Anwartschaftsrecht, Nacherbe, Pfändung, Grundbuch

Leitsatz:

Die Unwirksamkeit der Pfändung des Anwartschaftsrechts eines Nacherben kann sich unmittelbar aus dem Grundbuch ergeben. In diesem Fall ist für die Berichtigung des Grundbuchs auf Antrag eines weiteren Nacherben ein darüber hinausgehender Nachweis nicht erforderlich.

OLG Nürnberg, Beschluss vom 24.10.2017 - 15 W 1591/17

GBO § 22 Abs. 1 S. 1
BGB § 2115

I. Einführung

Nach dem Grundbuch wurde die (ursprüngliche) Eigentümerin des Grundstücks K von R1 beerbt, der auf der Grundlage eines Erbscheins im Jahre 2001 als Eigentümer im Grundbuch eingetragen wurde. Nach dem am selben Tag in der zweiten Abteilung eingetragenen Nacherbenvermerk war R1 Vorerbe; (erster) Nacherbe der K war R2, wobei - für den Fall seines Todes - eine weitere Nacherbfolge angeordnet war, und zwar zugunsten der Beteiligten zu 1), 3) und 4).

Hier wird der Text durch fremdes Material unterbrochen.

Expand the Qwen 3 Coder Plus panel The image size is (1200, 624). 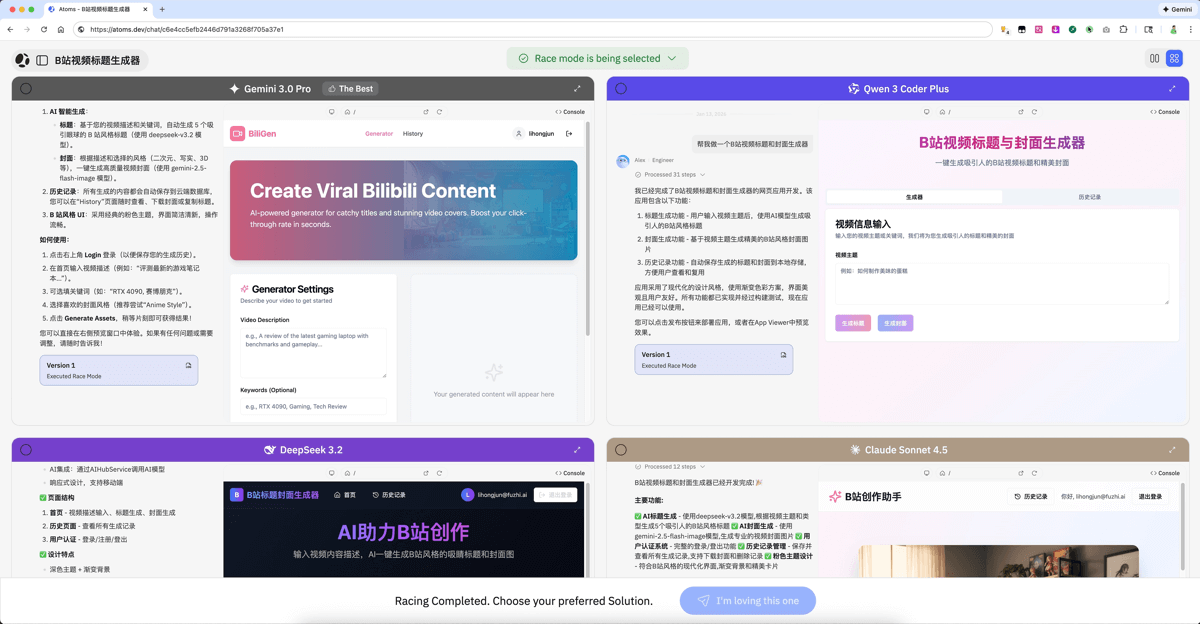[1172, 89]
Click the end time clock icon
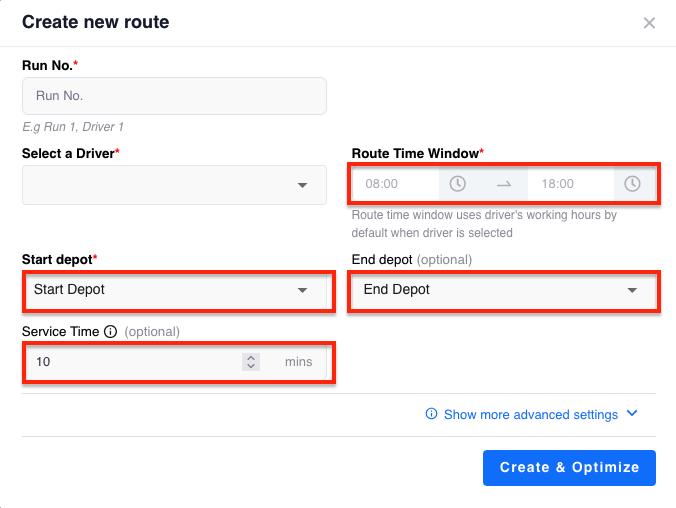This screenshot has height=508, width=676. [632, 184]
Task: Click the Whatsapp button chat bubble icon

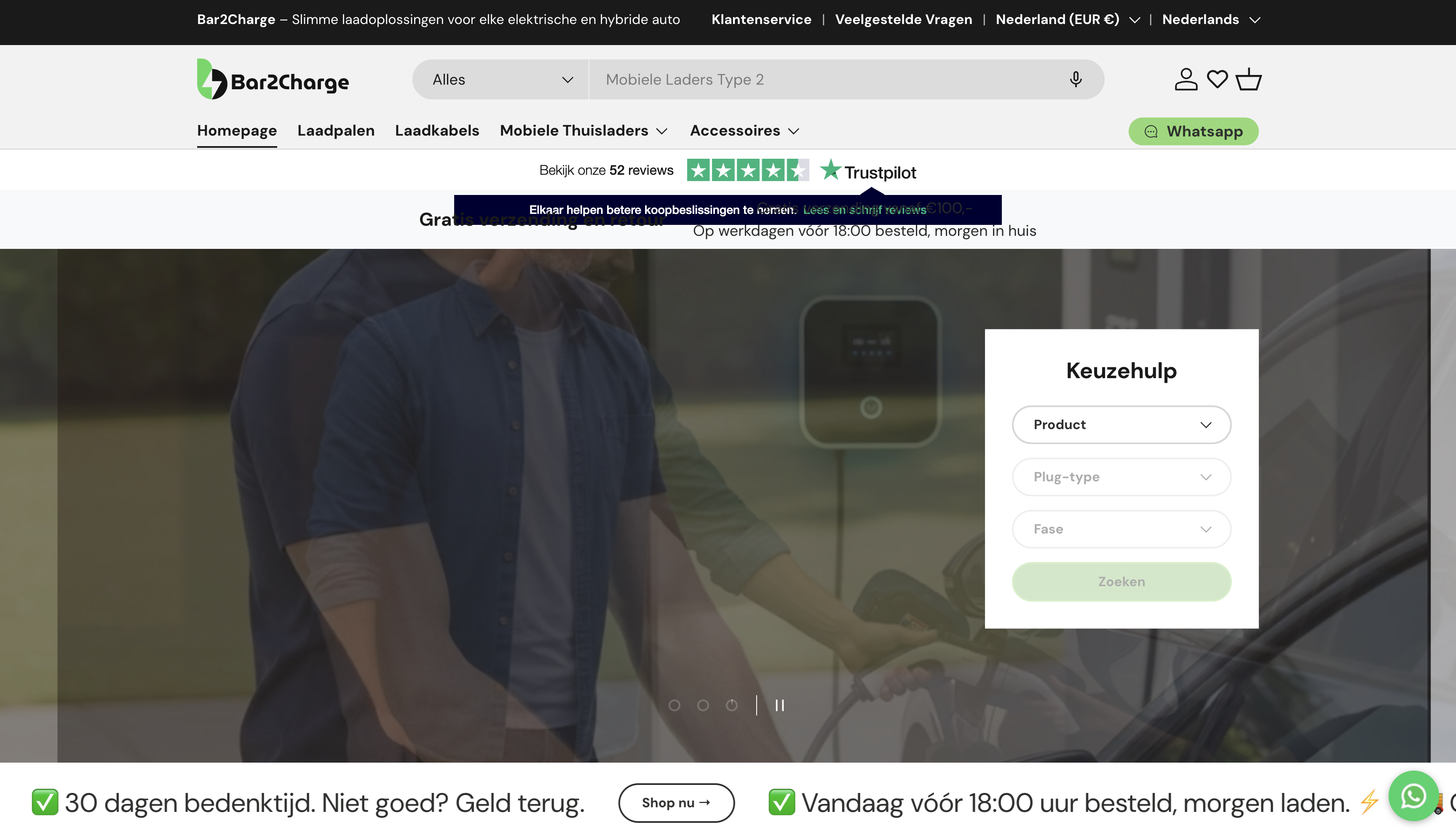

Diese wurden auf der Grundlage eines Erbscheins als Eigentümer des Grundstücks in Erbengemeinschaft eingetragen.

Im Jahr 2010 war in das Grundbuch ein Pfändungsvermerk zugunsten des Beschwerdegegners eingetragen worden, der sich auf das Anwartschaftsrecht des (ersten) Nacherben R2 dem vorgenannten Nacherbenvermerk bezieht.

Mit Schreiben ihrer bevollmächtigten Mutter beantragte die Beschwerdeführerin, den Pfändungsvermerk „auf Basis der Nacherbenfolge ohne notarielle Beglaubigung“ zu löschen. Den Antrag wies das Grundbuchamt zurück. Zur Begründung verwies es darauf, dass die Löschung des Nacherbenvermerks samt dem Verpfändungsvermerk ohne Löschungsbewilligung nicht möglich sei.

Gegen diese Entscheidung legte die Beschwerdeführerin Beschwerde ein. Sie verlangt die Löschung des Pfändungsvermerks unter Verweis darauf, dass das Grundbuch mit Eintritt des (weiteren) Nacherbfalls unrichtig geworden sei, weil das Pfandrecht des Beschwerdegegners in Hinblick auf § 2115 BGB kraft Gesetzes erloschen sei. Dies ergebe sich aus dem Grundbuch selbst.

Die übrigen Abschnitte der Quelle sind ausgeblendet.